Furthermore, it would be possible to estimate the left-side filling pressure using the E/e´ ratio or to calculate the pulmonary capillary wedge pressure using different formulas [12], as well as the right-side filling pressure using the inferior vena cava measurement [13]. Recently, it has also been reported that VTI LVOT < 16 cm and E/e’ ratio > 14 were strongly associated with mortality in CICU [14]. Meanwhile, RV function was evaluated successfully in more than 90% of cases, as in other publications [4, 6, 7]. Yet unlike other studies, we have achieved a high percentage of pulmonary hypertension assessment [4] and added the pericardial effusion and heart valve disease evaluation with good results.

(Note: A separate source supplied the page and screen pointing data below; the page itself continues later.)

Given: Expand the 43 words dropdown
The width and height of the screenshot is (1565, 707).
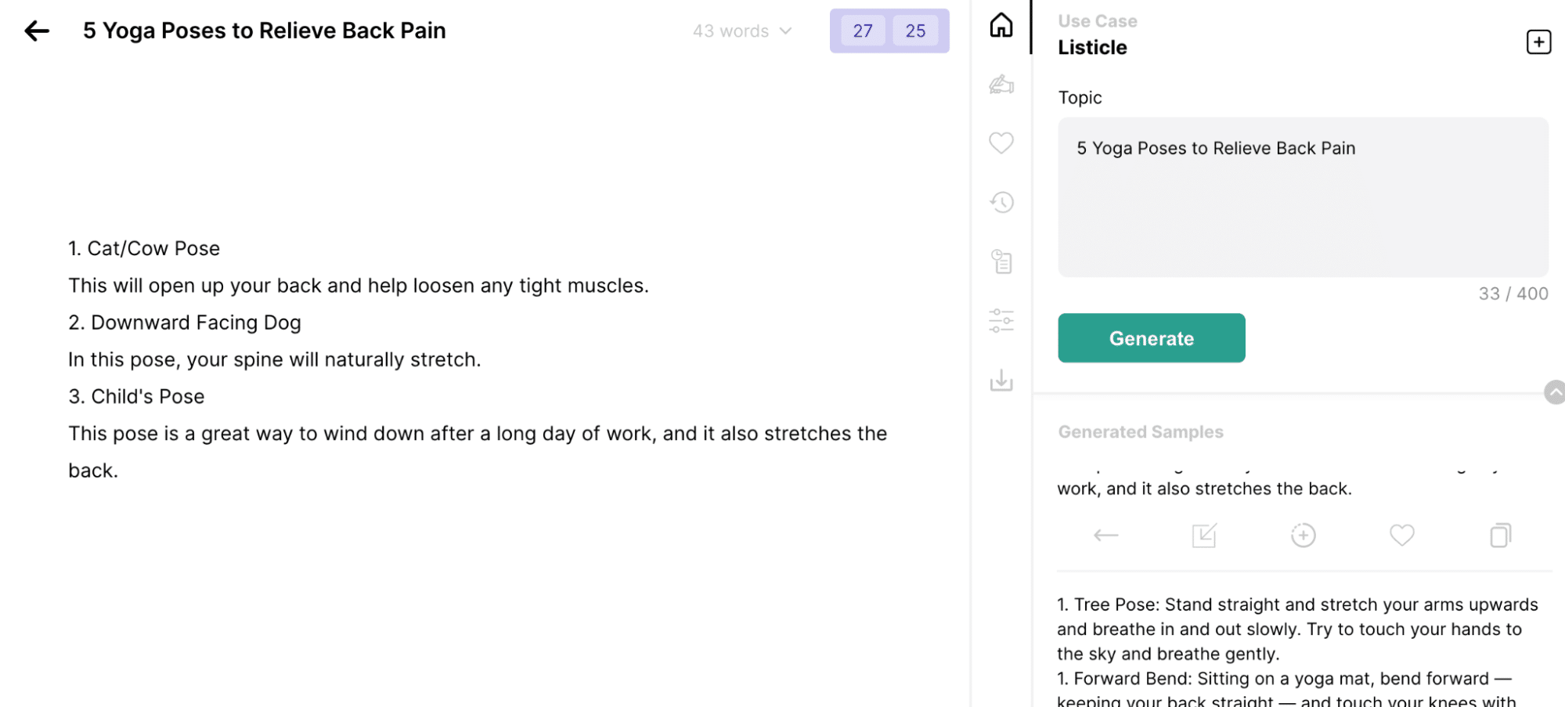Looking at the screenshot, I should [x=742, y=31].
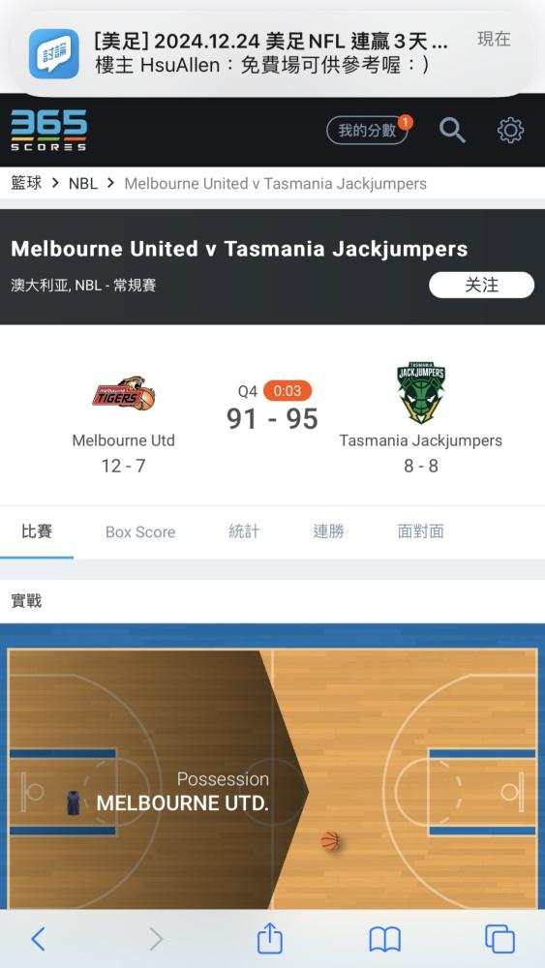Go to 籃球 breadcrumb link
The height and width of the screenshot is (968, 545).
[26, 183]
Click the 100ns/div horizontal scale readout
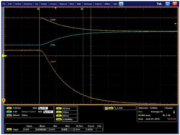180x135 pixels. tap(143, 108)
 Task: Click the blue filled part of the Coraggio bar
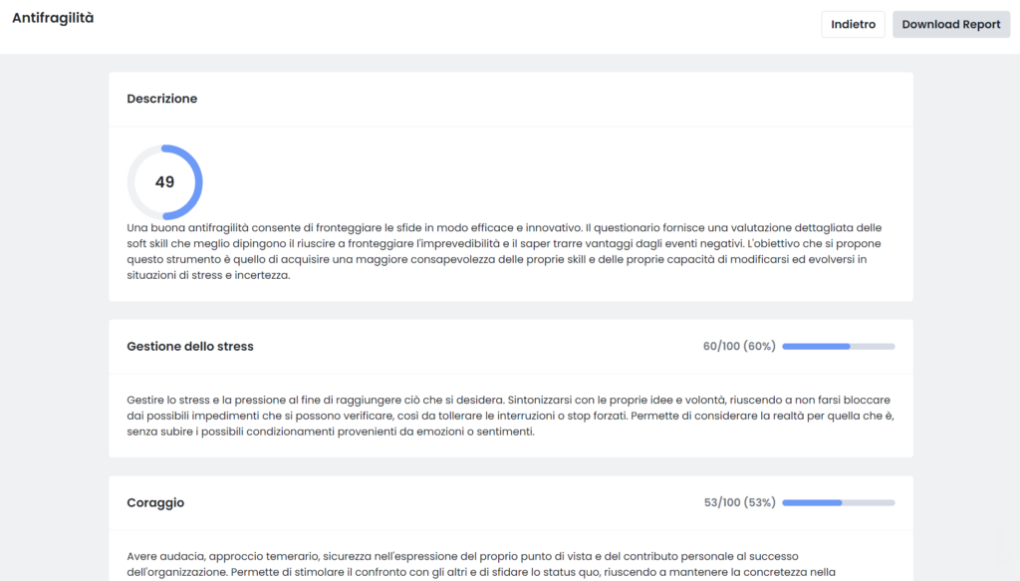[812, 502]
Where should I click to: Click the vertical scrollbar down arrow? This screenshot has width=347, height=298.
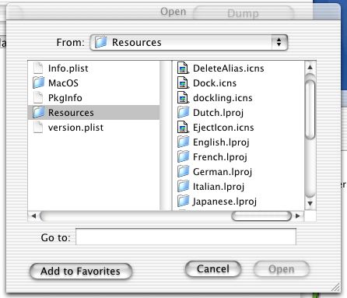(310, 203)
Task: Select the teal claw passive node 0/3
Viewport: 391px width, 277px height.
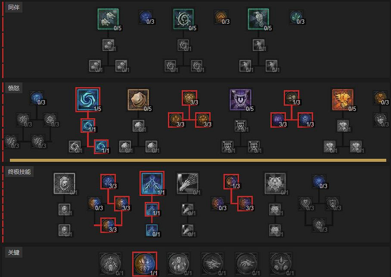Action: coord(296,17)
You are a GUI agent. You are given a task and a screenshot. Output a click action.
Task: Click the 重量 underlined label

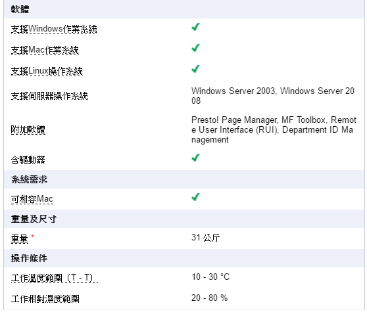click(x=20, y=239)
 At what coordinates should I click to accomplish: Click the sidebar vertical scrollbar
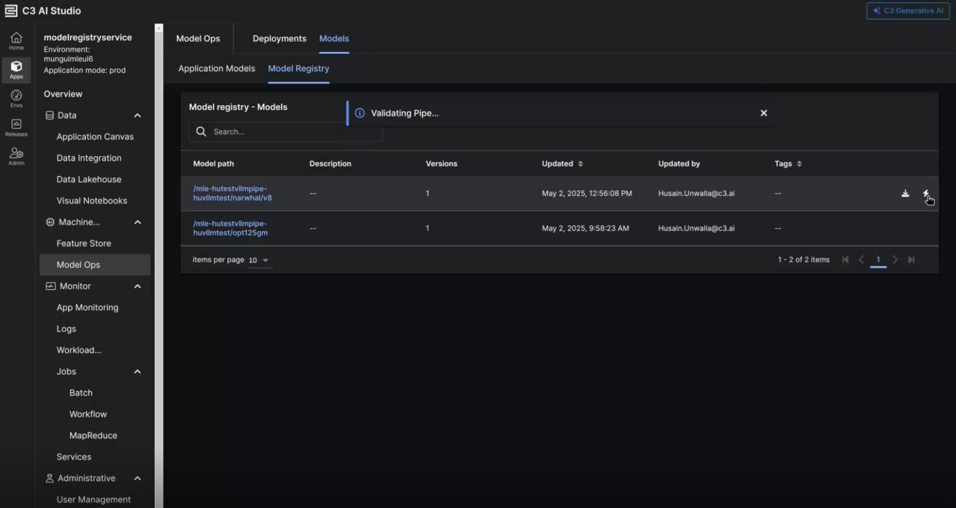coord(159,260)
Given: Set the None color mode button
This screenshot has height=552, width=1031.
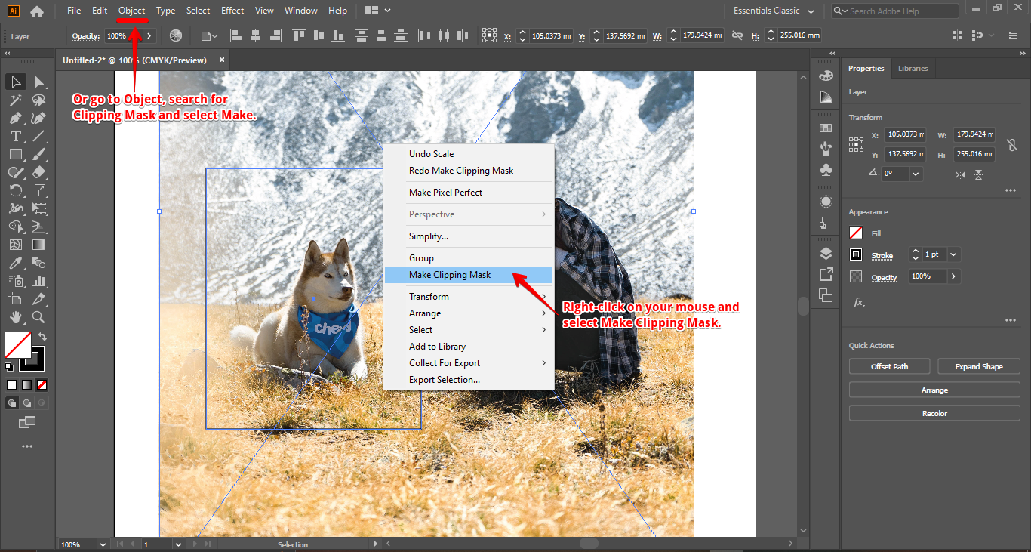Looking at the screenshot, I should [42, 384].
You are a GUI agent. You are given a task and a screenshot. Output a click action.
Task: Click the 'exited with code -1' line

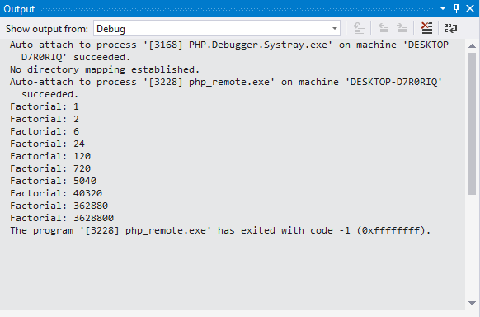click(220, 230)
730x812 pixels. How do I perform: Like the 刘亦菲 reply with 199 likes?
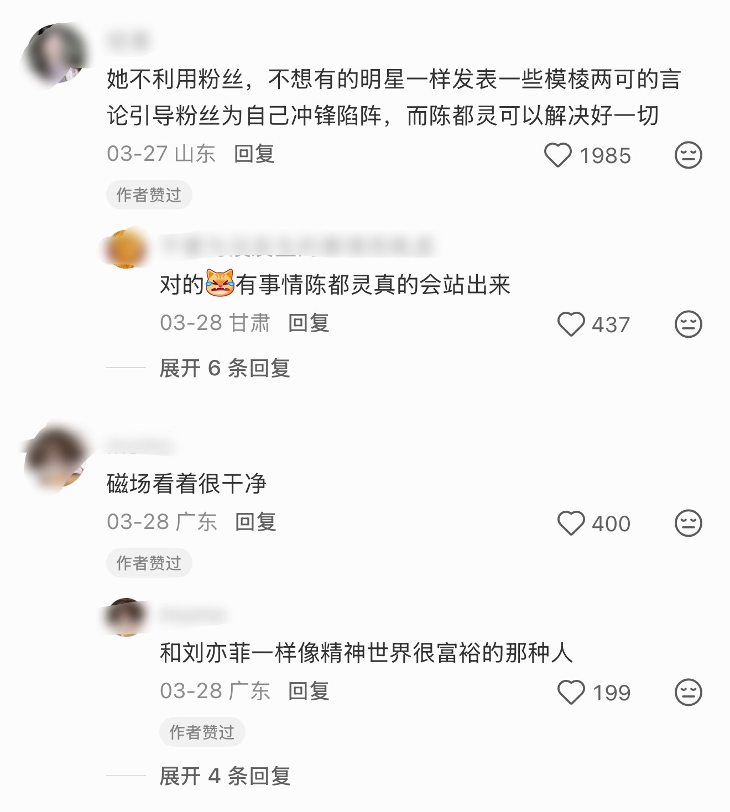coord(571,692)
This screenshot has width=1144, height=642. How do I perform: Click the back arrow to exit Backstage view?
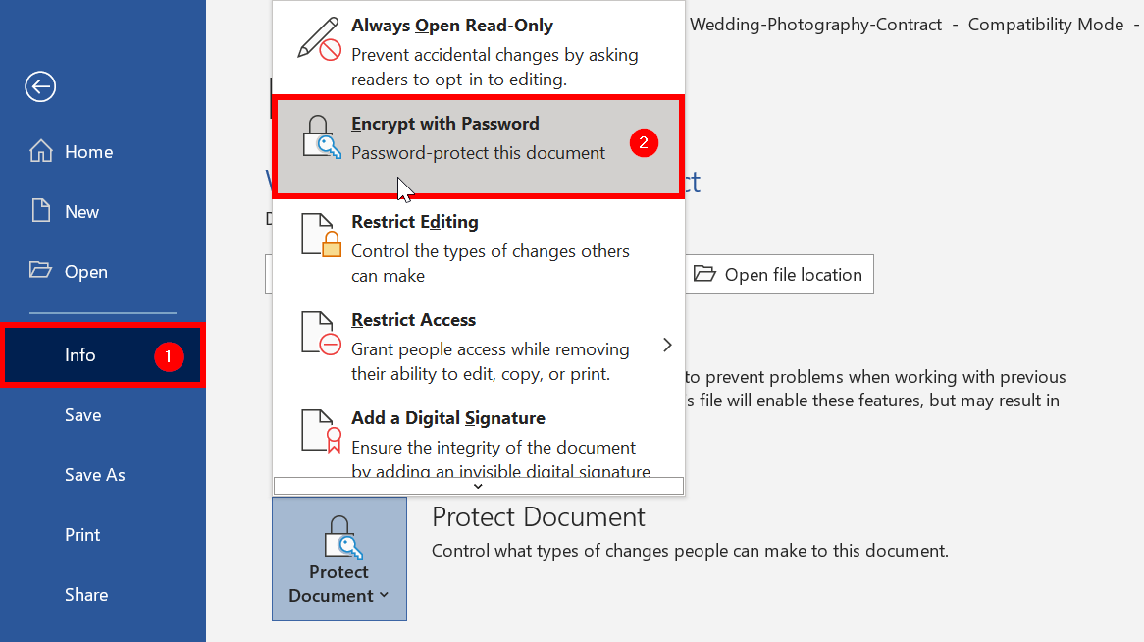pyautogui.click(x=39, y=86)
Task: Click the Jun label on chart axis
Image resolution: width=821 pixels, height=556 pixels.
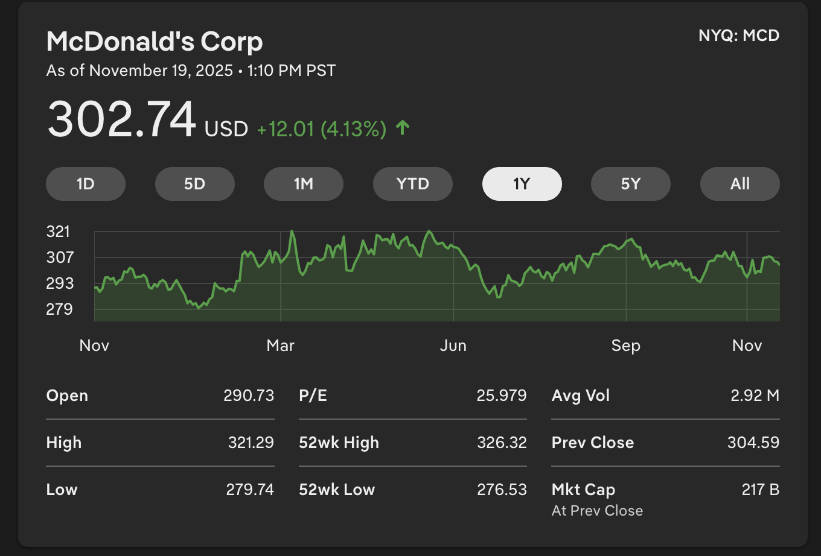Action: pyautogui.click(x=453, y=346)
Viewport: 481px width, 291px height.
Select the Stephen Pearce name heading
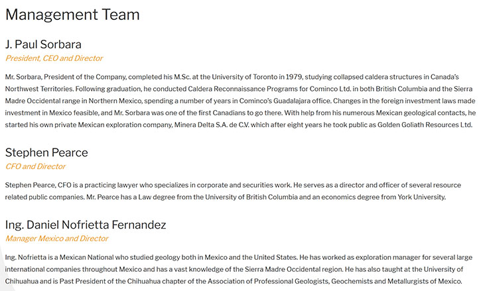click(x=46, y=152)
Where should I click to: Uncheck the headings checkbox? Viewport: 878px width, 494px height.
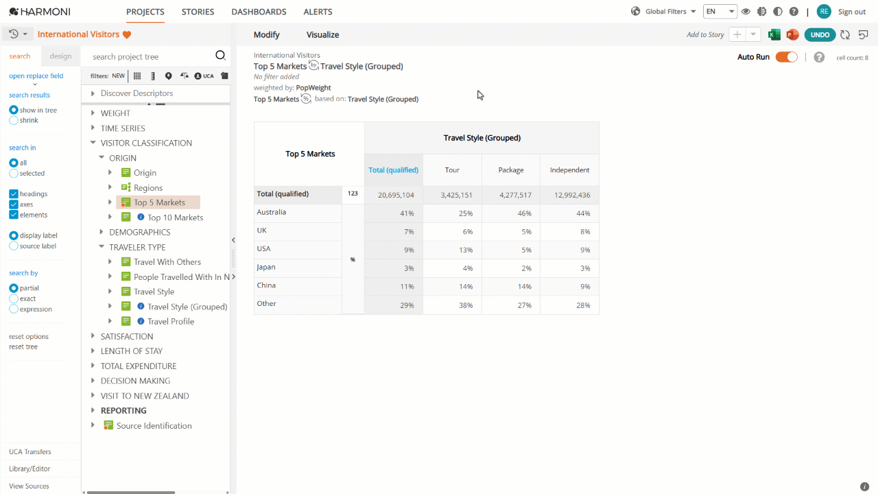pos(14,194)
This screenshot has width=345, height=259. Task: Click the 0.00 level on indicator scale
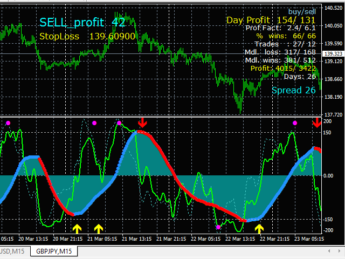click(328, 175)
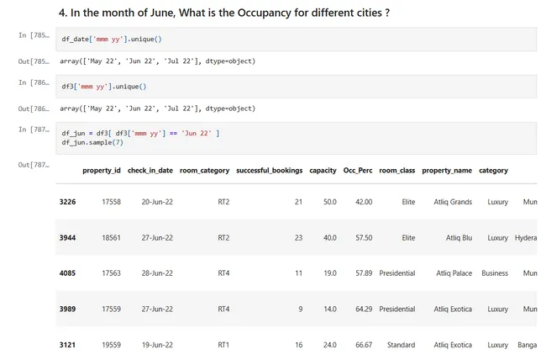Click the Atliq Palace property name cell
546x360 pixels.
(454, 273)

Our limitations included that we did not perform pulmonary ultrasound and venous Doppler at the level of the hepatic, portal, and renal veins [15–17], which are fundamental daily management and prognosis of critical patients [17, 18]. We did not also perform invasive hemodynamics monitoring with a pulmonary artery catheter due to respiratory compromise, which could be compared with our echocardiographic measurement. The pulmonary valve and right ventricular outflow tract were not scanned using this protocol, which had been published previously by subcostal view in the prone position [19]. Contrast echocardiography could also enhance the evaluation of the left ventricle [20], particularly LV regional function. Aorta evaluation in the prone position has yet to be described. Otherwise, the variability analysis between the CICU cardiologist and echocardiogram cardiologist was good for biventricular function, pericardial effusion, and volume status. The agreement of pulmonary hypertension assessment showed moderate correlation, but other measurements in the prone position could enhance its evaluation, such as Pulmonary Acceleration Time, Doppler Notch at Pulmonary Valve, and/or End Diastolic Pulmonary Regurgitation Velocity [19, 21]. All these aspects should be incorporated into future protocols.
The clinical implications of our study focus on echocardiography as an available tool to assess the hemodynamic condition of critically ill patients despite the IMV and prone position [22]. It can be complemented with other clinical monitoring elements (lactate and other biomarkers) [23, 24]. The feasibility of this protocol also provides enough time to consolidate the ventilatory treatment through the prone position and subsequently perform a complete cardiac evaluation by echocardiography in the supine position.
Conclusion
The echocardiogram using the apical-subcostal protocol is feasible in patients who are being assisted by IMV and are in a prone position. Thus, it is useful to evaluate our patients' hemodynamic profiles and conditions.